Но вскоре после того открылись основательные причины к подозрению их в злых умыслах. Второй начальник на несколько времени выходил и, сделав какие-то распоряжения, опять вошел и шепнул что-то главному начальнику, который, встав с места, хотел уйти. Мы в то же самое время встали и хотели с ним прощаться. Тогда он опять сел, просил нас сесть и велел подавать обед, хотя и рано еще было. Ласковое обхождение японцев и увещания их, чтоб мы ничего с их стороны худого не опасались, опять нас успокоили, так что мы никакого вероломства не ожидали. Они потчевали нас сарачинским пшеном, рыбою в соусе с зеленью и другими какими-то вкусными блюдами, неизвестно из чего приготовленными, а напоследок напитком их, саке.
После этого главный начальник опять покушался выйти под пустым предлогом. Мы сказали, что нам нет времени дожидаться и пора ехать.
Тогда он, сев на свое место, велел нам сказать, что ничем снабдить нас не может без повеления мацмайского губернатора, у которого он состоит в полной команде, а пока на донесение его не последует решения, он хочет, чтобы один из нас оставался в крепости, аманатом[33].
Тут уже японцы начали снимать маску! На вопрос мой, сколько дней нужно будет на то, чтобы отослать в Мацмай донесение и получить ответ, отвечал он: пятнадцать. Оставить таким образом офицера аманатом мне показалось бесчестно, а притом я думал, что с таким народом, как японцы, делу конца не будет; губернатор, верно, без правительства ни на что не согласится, и решительного ответа я и до зимы не получу. Почему я отвечал японцам, что без совета оставшихся на шлюпе офицеров так долго ждать решиться не могу, а также и офицера оставить не хочу.
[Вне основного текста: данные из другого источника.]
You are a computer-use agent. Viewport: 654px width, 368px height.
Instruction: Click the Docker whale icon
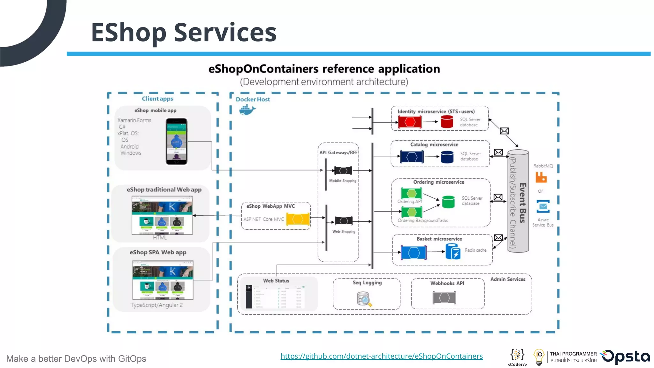coord(247,110)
Засим мы встали, чтобы итти. Тогда начальник, говоривший дотоле тихо и приятно, вдруг переменил тон: стал говорить громко и с жаром, упоминая часто Резаното (Резанов), Николай Сандрееч (Николай Александрович)[34], и брался несколько раз за саблю. Таким образом сказал он предлинную речь. Из всей речи побледневший Алексей пересказал нам только следующее: «Начальник говорит, что если хотя одного из нас он выпустит из крепости, то ему самому брюхо разрежут».
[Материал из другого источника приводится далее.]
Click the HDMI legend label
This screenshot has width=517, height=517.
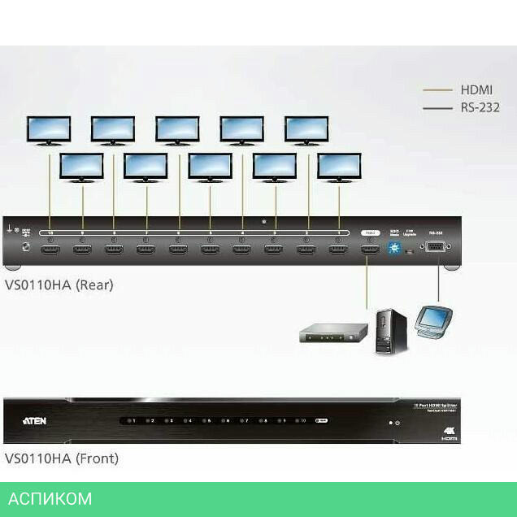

Ответ был короток и ясен: мы в ту же секунду бросились бежать из крепости, а японцы с чрезвычайным криком вскочили с своих мест, но напасть на нас не смели, а бросали нам под ноги весла и поленья, чтоб мы упали. Когда же мы вбежали в ворота, они выпалили по нас из нескольких ружей, но никого не убили и не ранили, хотя пули просвистали подле самой головы Хлебникова. Между тем японцы успели схватить Мура, матроса Макарова и Алексея в самой крепости, а мы, выскочив из ворот, побежали к шлюпке.